Exercise description: Nothing but the lines below between the line holding "Given: Open Dockiva's large profile avatar" and the line holding "You are a computer-use agent. The", inclusive, should appear in the answer, each set down exactly.

Excerpted data:

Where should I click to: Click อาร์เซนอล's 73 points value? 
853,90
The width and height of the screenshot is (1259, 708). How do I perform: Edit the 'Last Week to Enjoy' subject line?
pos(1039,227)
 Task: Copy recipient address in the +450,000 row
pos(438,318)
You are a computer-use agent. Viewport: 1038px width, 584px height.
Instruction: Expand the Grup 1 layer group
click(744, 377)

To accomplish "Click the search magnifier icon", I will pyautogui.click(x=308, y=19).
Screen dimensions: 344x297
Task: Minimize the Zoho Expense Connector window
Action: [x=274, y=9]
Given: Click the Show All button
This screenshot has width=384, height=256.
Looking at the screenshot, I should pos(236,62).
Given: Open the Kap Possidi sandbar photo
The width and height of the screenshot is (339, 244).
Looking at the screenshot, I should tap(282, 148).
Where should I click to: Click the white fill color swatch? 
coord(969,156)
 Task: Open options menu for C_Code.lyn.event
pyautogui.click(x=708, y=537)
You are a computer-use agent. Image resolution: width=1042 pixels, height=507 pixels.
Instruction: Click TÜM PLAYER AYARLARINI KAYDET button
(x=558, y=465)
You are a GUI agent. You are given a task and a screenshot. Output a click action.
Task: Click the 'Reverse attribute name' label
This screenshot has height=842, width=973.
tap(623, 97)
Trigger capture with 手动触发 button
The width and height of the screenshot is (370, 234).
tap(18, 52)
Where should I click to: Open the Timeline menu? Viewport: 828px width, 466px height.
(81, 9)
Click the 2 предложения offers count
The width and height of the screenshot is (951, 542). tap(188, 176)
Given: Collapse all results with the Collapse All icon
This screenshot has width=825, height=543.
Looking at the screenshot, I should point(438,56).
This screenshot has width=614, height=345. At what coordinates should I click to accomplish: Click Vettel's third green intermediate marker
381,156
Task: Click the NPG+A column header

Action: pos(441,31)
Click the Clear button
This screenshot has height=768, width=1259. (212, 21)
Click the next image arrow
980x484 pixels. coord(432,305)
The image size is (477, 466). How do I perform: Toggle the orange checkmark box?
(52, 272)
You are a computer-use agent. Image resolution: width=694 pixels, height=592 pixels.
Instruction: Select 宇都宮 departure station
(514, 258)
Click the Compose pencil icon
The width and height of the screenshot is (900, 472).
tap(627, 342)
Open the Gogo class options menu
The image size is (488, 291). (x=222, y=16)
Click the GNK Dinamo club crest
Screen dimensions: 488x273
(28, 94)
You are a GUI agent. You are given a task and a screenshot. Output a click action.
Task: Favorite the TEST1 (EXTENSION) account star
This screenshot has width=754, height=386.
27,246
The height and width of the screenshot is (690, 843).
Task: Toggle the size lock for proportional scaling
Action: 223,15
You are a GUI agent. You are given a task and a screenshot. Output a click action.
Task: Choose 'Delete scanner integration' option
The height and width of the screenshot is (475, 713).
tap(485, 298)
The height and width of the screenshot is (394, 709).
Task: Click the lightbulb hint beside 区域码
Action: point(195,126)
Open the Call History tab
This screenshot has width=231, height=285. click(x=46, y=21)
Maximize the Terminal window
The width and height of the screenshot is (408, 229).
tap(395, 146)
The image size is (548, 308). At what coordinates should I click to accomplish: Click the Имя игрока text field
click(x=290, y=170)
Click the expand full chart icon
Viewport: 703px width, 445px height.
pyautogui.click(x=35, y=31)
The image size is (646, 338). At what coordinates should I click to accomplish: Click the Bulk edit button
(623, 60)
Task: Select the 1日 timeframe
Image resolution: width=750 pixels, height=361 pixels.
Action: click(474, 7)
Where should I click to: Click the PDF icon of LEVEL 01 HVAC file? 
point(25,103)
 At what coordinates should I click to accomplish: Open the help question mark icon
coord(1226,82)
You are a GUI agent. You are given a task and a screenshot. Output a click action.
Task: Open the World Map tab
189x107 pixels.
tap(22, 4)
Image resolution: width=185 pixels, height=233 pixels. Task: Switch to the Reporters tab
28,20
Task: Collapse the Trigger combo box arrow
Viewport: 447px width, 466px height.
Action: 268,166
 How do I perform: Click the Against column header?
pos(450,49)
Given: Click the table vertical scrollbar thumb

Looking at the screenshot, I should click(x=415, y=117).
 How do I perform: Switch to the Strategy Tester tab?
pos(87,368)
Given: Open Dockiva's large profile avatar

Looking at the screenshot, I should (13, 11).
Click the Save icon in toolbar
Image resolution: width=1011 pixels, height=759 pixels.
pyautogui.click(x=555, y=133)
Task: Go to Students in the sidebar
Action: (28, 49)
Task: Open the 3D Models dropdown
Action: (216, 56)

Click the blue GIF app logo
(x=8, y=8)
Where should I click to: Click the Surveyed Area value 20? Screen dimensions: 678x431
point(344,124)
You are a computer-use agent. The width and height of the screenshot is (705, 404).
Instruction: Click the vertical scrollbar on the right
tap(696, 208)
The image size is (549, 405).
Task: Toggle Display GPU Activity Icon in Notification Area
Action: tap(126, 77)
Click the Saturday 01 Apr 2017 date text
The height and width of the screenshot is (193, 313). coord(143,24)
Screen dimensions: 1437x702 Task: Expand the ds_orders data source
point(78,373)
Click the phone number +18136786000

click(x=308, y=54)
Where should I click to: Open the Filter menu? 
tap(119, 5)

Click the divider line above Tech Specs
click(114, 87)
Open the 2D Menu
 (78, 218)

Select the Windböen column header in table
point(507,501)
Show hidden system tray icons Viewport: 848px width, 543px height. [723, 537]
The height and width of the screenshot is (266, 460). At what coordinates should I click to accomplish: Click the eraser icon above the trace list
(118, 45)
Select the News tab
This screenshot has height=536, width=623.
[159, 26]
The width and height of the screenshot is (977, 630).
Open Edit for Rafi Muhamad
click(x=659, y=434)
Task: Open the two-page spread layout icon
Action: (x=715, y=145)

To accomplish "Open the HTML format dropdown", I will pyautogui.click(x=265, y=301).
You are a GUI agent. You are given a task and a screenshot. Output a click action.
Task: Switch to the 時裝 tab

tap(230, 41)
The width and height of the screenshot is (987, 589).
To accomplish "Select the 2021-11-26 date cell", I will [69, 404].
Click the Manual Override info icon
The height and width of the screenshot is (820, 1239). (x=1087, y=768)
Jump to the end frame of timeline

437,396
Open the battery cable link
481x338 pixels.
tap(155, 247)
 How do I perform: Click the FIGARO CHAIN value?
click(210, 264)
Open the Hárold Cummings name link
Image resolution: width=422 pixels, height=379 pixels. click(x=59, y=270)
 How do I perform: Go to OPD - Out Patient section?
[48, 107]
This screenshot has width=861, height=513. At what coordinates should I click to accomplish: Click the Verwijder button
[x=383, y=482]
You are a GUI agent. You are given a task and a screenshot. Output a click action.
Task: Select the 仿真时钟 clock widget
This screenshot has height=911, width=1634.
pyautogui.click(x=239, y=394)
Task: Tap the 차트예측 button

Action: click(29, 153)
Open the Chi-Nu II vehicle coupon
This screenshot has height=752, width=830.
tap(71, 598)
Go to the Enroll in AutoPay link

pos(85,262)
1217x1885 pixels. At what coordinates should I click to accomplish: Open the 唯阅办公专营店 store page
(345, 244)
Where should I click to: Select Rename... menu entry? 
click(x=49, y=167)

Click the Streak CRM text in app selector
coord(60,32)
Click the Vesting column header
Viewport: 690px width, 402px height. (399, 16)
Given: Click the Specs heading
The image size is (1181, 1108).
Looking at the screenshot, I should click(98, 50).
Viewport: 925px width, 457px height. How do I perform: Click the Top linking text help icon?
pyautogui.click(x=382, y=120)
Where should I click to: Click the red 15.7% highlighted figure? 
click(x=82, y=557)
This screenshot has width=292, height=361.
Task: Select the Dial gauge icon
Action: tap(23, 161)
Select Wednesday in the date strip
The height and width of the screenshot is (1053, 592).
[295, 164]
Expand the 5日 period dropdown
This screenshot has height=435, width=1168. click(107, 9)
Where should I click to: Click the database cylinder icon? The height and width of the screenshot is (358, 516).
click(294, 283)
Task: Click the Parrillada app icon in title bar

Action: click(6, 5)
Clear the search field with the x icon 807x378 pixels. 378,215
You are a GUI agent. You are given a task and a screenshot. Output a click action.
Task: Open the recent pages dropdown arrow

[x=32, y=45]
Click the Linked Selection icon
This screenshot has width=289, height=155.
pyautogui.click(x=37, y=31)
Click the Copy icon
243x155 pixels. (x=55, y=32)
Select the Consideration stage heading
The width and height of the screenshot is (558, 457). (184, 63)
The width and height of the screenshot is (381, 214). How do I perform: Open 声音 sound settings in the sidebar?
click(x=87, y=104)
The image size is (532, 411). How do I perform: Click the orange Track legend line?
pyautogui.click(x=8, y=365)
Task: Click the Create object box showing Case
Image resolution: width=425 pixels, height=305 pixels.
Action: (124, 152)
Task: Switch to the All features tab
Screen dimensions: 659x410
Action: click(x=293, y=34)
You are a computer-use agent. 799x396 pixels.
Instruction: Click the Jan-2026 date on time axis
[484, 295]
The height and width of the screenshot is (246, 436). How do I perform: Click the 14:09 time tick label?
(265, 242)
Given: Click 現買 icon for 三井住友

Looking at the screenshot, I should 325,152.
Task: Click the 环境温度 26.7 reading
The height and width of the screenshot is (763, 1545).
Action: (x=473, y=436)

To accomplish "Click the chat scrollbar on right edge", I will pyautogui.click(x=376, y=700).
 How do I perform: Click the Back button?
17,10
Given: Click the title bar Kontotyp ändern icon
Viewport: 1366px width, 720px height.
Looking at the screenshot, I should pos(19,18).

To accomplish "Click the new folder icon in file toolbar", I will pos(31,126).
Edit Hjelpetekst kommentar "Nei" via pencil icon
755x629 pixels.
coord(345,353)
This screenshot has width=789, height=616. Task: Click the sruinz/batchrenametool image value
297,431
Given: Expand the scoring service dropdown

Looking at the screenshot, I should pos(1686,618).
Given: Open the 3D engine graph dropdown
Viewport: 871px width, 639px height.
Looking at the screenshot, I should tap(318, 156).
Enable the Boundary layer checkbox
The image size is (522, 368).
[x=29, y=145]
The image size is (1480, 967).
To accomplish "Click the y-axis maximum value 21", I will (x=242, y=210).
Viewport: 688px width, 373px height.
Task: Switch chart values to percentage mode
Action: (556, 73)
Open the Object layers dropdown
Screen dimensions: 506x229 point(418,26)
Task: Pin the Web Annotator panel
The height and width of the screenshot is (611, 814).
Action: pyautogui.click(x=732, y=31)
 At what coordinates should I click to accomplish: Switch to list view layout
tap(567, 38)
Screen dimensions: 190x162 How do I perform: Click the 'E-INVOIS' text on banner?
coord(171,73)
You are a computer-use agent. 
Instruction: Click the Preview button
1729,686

Completed exercise:
Given: Open Dockiva's large profile avatar

Looking at the screenshot, I should (13, 11).
Click the Save icon in toolbar
Image resolution: width=1011 pixels, height=759 pixels.
pyautogui.click(x=555, y=133)
Task: Go to Students in the sidebar
Action: (28, 49)
Task: Open the 3D Models dropdown
Action: (216, 56)

Click the blue GIF app logo
(x=8, y=8)
Where should I click to: Click the Surveyed Area value 20? Screen dimensions: 678x431
point(344,124)
You are a computer-use agent. The width and height of the screenshot is (705, 404).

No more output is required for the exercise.